The researchers looked at patterns of scooter-related injury and users' behavior between September 1, 2017 and August 31, 2018 using emergency room records from two major local hospitals.

While most injuries occurred when people fell off their scooters, some happened when scooters tangled with pedestrians. Of the 249 patients, 21 were pedestrians. Eleven pedestrian injuries were the result of someone being hit by a scooter, while five occurred when a pedestrian tripped over a "parked" scooter and five were the result of a pedestrian trying to lift or carry a scooter that was not in use.


Most riders were adults, but 27 were under age 18.

"Our findings are probably conservative since we only included cases that we were certain were due to electric scooters and we were looking early on when there weren't as many of them around," Elmore said. "Also, these were only the patients seen in the emergency department, not those seen in outpatient clinics."

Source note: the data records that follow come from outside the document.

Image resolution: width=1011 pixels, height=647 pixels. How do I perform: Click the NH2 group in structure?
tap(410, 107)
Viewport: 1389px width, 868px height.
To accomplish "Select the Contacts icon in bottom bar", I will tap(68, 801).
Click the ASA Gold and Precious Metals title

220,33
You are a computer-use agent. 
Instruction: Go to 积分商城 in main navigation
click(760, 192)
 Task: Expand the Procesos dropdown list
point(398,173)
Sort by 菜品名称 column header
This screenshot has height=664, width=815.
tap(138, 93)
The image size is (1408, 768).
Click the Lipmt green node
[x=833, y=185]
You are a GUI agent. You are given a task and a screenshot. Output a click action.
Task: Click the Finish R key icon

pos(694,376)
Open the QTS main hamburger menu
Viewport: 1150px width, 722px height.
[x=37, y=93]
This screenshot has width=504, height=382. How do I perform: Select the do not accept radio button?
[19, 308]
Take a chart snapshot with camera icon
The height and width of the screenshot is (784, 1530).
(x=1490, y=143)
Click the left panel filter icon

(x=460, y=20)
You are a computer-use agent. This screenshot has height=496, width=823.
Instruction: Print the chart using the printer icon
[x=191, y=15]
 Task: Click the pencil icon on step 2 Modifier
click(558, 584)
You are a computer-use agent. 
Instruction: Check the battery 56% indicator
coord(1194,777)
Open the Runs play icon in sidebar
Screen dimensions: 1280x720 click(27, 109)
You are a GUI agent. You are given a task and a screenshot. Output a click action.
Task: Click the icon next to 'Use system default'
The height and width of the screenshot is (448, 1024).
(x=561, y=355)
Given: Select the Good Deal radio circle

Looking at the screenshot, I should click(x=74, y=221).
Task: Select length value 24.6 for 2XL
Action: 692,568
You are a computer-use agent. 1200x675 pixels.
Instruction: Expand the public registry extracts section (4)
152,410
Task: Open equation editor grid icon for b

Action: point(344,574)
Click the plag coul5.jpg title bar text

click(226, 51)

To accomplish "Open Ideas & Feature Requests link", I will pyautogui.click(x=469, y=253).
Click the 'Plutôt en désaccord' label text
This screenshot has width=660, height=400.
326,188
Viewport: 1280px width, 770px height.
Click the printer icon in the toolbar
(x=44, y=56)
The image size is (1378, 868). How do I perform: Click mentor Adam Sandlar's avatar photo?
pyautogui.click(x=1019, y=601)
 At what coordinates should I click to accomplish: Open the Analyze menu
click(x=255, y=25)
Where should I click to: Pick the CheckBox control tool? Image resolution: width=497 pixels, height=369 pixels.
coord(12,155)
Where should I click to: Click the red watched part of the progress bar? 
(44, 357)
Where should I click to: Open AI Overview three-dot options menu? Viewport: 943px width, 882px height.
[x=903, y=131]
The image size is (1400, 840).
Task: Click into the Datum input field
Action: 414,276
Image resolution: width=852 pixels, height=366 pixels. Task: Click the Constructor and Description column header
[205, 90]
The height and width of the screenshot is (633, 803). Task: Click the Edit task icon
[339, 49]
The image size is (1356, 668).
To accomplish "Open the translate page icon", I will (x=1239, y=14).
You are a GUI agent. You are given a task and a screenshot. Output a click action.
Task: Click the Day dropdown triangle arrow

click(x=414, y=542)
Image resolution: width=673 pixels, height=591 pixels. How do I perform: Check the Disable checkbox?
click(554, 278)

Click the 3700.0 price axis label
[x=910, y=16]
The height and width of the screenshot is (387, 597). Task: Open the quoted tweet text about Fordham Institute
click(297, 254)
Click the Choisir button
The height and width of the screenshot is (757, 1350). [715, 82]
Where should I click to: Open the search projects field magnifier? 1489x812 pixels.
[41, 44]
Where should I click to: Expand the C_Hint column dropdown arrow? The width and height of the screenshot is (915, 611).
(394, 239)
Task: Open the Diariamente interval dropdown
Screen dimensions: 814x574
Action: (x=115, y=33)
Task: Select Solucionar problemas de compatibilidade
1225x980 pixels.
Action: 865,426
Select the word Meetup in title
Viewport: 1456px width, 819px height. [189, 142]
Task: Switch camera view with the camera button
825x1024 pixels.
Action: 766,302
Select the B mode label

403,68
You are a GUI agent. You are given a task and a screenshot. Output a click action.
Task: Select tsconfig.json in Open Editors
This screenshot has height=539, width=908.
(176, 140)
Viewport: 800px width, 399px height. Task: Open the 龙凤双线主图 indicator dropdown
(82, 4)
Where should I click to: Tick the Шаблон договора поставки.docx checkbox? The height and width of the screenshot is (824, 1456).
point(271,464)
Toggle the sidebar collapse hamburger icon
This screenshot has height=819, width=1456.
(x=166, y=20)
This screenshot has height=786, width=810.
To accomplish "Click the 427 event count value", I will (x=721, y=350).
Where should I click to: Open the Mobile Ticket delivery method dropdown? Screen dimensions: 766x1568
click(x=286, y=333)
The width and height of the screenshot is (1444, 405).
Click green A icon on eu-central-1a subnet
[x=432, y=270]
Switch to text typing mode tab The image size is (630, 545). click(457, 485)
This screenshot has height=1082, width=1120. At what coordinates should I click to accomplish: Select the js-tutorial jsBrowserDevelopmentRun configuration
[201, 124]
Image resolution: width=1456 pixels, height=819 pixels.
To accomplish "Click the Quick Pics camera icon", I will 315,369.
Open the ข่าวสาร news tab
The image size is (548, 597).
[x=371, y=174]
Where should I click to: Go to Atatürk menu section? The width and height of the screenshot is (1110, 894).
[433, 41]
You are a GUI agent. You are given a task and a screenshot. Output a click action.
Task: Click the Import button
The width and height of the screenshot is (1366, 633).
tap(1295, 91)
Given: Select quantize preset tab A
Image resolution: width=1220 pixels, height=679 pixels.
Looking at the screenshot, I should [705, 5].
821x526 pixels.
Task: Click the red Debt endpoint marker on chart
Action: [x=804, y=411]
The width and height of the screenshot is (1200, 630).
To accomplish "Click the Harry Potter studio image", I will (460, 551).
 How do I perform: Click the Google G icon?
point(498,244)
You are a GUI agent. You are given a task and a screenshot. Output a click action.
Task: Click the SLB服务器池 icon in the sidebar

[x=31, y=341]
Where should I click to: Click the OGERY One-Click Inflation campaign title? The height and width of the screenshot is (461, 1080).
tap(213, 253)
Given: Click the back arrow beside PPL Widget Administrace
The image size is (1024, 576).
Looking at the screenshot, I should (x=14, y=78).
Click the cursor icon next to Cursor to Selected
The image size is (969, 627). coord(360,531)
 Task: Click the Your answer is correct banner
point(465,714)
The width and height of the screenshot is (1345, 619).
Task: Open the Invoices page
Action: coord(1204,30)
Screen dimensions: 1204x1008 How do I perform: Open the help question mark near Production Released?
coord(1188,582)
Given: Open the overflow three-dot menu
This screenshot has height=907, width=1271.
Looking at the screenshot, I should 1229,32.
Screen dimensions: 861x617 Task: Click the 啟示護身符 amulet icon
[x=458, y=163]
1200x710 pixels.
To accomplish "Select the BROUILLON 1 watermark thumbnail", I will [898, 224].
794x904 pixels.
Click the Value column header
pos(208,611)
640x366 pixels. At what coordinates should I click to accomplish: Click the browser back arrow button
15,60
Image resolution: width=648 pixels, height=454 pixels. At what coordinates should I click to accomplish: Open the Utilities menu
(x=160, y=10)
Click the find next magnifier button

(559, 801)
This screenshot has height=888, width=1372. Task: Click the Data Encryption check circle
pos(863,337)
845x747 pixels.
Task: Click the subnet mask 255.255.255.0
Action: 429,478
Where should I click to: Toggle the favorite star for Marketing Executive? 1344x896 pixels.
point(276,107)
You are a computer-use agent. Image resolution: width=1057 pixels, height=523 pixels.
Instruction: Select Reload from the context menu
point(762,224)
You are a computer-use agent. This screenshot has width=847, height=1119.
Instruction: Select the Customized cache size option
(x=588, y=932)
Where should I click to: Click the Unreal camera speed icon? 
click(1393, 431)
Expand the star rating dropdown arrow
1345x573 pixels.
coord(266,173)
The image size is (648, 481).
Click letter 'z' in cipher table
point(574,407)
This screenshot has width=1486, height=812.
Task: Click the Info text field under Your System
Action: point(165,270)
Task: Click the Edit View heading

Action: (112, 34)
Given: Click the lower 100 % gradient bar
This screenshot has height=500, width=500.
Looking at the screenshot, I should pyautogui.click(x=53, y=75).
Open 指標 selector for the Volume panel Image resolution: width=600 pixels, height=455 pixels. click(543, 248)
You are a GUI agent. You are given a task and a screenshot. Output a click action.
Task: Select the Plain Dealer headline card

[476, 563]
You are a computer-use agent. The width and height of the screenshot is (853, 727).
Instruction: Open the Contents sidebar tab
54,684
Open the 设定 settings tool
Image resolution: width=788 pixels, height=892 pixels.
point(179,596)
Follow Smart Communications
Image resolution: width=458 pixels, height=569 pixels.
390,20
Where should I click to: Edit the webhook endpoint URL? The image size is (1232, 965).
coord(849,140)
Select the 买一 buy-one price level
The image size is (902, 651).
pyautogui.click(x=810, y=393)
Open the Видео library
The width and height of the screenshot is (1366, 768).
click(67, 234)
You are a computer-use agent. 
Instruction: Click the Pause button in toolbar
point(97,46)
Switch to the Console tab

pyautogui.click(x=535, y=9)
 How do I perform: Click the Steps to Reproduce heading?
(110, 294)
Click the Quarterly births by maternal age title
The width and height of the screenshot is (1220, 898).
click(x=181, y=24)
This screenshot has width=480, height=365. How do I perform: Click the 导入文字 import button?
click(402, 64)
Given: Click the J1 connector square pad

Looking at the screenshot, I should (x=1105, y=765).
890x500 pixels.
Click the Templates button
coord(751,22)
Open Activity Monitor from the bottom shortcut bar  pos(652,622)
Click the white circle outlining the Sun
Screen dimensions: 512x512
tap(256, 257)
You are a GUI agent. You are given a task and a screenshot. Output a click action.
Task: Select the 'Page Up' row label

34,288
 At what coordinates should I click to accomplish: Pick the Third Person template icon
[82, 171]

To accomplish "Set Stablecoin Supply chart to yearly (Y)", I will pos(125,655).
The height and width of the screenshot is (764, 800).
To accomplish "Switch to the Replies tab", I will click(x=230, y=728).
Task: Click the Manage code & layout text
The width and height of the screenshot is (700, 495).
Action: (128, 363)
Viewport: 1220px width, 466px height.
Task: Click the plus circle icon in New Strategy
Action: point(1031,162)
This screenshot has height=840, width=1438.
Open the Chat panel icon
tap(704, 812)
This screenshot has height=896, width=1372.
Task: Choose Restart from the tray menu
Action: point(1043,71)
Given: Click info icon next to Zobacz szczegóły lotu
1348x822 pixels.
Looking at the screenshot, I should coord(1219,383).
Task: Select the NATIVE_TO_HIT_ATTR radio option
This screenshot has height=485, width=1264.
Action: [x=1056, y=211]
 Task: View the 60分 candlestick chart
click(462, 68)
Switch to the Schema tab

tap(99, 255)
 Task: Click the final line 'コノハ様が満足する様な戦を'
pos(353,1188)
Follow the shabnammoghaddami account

"It's a very timely contribution to an emerging injury risk," said Dr. Guohua Li, director of the Center for Injury, Epidemiology and Prevention at Columbia University's Mailman School of Public Health in New York City, who wasn't involved in the study. "I was in San Diego two months ago at a conference and (the scooters) were everywhere. They are not just a risk to the riders, but also the pedestrians."

The new study is "raising awareness that there is this new vehicle out there and its use is growing rapidly," said Dr. Barbara Gaines, director of Trauma and Injury Prevention at the Children's Hospital of Pittsburgh at the University of Pittsburgh Medical Center.

Gaines hopes the study will alert municipalities and spark new regulations about how and where the scooters can be used. Chief among her concerns is the large number of head injuries and she's hoping local governments will pass laws requiring helmet use.


"As with any new product, it's important to objectively look at the data to see where the risk lies," said Dr. Leticia Ryan, director of research in the pediatric emergency medicine division at the Johns Hopkins University School of Medicine in Baltimore. "That can help us develop safer ways to use these scooters."



It seems the members who brought up cars had a crystal ball.